Havendo o critério da viabilidade econômico-financeira da empresa para sair da crise em que se encontra, o juízo da recuperação judicial deferirá o pedido e, com isso, inicia-se os efeitos do stay period.
Efeitos ora já abortados na fundamentação citada supra (LRF, art. 6.º, §7.º-A), que explicitaremos mais detalhadamente: i) suspensão do curso da prescrição das obrigações do devedor sujeitas ao regime desta LRF; ii) suspensão das execuções ajuizadas contra o devedor, inclusive daquelas dos credores particulares do sócio solidário, relativas a créditos ou obrigações sujeitos à recuperação judicial ou à falência ; iii) proibição de qualquer forma de retenção, arresto, penhora, sequestro, busca e apreensão e constrição judicial ou extrajudicial sobre os bens do devedor, oriunda de demandas judiciais ou extrajudiciais cujos créditos ou obrigações sujeitem-se à recuperação judicial ou à falência
Evidente que, como consequência do stay period para os credores, haverá abalo do seu ativo financeiro. Entretanto, não há dúvidas que, não fosse assim, não haveria estímulo por parte destes a aprovar um plano de recuperação judicial que atenda tanto os seus interesses, mas também, o do devedor. É de presunção absoluta que os credores preferem a execução dos seus créditos com todas as suas garantias, a ter que mediar e aceitar alguma perda financeira, sem se ater aos princípios sociais e de suma importância a economia que representa a atividade econômica.

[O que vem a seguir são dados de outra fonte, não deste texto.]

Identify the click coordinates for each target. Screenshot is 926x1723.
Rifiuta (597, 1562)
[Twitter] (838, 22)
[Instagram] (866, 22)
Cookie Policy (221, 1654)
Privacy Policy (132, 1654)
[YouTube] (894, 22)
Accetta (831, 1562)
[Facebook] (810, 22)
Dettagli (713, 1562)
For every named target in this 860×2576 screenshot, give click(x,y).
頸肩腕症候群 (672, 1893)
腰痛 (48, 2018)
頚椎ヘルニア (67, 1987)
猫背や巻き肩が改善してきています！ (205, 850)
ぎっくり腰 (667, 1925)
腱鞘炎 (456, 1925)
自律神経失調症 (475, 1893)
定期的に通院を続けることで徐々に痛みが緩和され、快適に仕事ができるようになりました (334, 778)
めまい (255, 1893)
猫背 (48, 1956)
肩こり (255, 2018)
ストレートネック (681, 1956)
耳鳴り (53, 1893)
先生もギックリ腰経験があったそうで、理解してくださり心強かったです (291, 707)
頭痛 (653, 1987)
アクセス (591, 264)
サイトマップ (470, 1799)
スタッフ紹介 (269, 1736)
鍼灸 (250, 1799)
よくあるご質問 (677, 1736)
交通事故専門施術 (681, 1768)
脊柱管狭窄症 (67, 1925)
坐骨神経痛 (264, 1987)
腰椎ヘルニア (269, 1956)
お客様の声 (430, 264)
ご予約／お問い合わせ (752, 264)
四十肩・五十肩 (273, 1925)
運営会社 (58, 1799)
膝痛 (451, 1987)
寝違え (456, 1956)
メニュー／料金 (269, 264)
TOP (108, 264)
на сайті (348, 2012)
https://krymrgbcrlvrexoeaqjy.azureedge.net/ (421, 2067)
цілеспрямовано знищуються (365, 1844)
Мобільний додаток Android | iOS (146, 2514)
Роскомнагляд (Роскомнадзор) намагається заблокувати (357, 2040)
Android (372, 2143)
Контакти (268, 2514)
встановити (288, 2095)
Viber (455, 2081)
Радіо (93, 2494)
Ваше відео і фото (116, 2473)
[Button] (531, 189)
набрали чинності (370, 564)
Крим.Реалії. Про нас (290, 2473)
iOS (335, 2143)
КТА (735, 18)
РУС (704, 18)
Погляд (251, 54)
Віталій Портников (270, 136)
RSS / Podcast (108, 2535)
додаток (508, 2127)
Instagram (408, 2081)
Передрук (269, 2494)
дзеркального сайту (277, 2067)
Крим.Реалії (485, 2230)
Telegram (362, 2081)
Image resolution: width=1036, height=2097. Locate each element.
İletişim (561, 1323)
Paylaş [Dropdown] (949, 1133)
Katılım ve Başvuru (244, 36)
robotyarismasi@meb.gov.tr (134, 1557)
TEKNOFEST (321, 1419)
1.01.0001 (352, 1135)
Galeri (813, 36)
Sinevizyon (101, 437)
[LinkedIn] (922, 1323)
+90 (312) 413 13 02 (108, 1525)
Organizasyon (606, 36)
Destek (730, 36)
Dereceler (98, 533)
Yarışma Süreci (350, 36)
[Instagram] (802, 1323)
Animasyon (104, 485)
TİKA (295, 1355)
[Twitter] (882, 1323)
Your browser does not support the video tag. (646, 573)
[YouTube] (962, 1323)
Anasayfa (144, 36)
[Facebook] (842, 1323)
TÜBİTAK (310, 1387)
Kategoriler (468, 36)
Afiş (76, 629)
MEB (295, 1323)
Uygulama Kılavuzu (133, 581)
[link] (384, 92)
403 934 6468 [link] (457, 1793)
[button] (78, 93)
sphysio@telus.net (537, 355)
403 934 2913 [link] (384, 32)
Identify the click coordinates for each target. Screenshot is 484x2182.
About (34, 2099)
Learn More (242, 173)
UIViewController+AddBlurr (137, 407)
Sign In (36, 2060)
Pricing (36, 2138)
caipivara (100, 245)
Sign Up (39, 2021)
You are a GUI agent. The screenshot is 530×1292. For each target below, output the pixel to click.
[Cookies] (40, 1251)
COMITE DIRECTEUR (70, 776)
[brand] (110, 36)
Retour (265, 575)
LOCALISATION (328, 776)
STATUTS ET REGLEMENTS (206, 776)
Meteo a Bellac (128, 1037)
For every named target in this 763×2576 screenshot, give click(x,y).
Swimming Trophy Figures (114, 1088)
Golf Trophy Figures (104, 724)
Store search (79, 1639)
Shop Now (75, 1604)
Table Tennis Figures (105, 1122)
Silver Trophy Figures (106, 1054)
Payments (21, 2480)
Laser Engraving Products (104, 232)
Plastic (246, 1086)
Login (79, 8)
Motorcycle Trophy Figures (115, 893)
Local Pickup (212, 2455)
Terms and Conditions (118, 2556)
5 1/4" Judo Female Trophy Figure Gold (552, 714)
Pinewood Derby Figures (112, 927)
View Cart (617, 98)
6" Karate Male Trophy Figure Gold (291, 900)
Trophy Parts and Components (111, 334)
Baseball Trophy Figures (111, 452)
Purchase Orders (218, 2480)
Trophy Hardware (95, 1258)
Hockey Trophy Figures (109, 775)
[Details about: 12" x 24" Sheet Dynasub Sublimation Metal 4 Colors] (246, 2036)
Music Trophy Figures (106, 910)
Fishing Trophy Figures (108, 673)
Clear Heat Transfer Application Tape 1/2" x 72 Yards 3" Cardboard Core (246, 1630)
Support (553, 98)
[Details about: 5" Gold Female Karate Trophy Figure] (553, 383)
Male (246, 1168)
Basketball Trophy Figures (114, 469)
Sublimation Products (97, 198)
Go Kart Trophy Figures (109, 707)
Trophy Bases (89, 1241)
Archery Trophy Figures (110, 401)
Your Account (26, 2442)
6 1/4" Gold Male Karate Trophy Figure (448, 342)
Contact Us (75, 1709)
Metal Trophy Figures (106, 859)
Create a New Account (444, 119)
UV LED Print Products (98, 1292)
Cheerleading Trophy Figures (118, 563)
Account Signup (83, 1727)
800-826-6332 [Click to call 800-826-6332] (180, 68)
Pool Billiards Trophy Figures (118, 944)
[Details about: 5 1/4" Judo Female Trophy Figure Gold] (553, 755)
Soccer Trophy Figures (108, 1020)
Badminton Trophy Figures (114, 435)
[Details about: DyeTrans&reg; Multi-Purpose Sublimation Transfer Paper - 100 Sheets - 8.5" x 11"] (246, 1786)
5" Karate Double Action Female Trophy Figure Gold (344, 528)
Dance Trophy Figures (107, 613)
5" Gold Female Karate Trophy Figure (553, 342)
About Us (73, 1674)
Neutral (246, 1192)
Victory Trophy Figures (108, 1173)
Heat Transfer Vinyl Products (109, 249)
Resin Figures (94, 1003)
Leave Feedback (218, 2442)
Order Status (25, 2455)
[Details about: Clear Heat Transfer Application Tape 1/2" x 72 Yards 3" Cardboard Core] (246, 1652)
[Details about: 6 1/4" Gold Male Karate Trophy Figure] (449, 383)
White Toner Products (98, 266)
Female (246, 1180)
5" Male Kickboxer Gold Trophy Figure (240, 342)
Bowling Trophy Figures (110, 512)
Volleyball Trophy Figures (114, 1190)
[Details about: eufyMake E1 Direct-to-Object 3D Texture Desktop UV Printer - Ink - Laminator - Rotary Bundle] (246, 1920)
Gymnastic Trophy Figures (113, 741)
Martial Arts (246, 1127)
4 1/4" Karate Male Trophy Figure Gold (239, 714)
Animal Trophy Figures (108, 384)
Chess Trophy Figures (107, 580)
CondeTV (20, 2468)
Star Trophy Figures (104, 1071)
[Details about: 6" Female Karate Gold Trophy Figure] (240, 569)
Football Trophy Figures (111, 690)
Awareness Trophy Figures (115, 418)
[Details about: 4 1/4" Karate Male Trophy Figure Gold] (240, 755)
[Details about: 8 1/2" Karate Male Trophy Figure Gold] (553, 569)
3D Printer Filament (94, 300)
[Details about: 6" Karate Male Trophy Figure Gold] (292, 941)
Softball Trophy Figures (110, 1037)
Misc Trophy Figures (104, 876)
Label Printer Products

Por outro lado, para que benefícios do stay period surtam os seus efeitos, há obrigações a serem observadas pelo empresário devedor, que reside no comprometimento real de intermediar perante os seus credores. Condições que possam atender de forma equilibrada, os interesses dos envolvidos, para fins de aprovar o plano de recuperação judicial, em assembleia geral de credores.
Isso implica, como consequência, que no stay period, a gestão da empresa pelo empresário devedor, deve ser estratégica, focada na recuperação judicial da sua empresa. Dedução que leva a conclusão óbvia, portanto, que a empresa deve manter as suas operações em atividade, cumprindo com as suas obrigações legais, mormente, com as tratativas perante os credores, e as pertinentes perante ao administrador judicial e ao juízo da RJ.
Alcance e Limitações do Stay Period
Como referido, o alcance mais notório do período de permanência, é o definido pelo art. 6.º, incisos e §4.º da Lei 11.101/2005 anteriormente citado que, em regra, suspende todas as ações e atos que visam a constrição patrimonial da empresa devedora por um período de 180 dias, para fins de assegurar o ambiente propício de estabilidade financeira, sem a pressão de execuções judiciais e expropriação de bens, a ponto de comprometer suas operações, e claro, os princípios de interesse socioeconômico.
Por estas razões maiores, excepcionalmente, admite-se a prorrogação do prazo do stay period além dos 180 dias necessários para atender os fins da recuperação judicial, desde que, o devedor não tenha concorrido com as causas da morosidade para a aprovação do plano de recuperação judicial em assembleia geral de credores.
Outra limitação que passamos a dar notoriedade, é a do art. 6.º, §7.º-A e §11 da LRF, por excluir expressamente as execuções fiscais dos efeitos do stay period.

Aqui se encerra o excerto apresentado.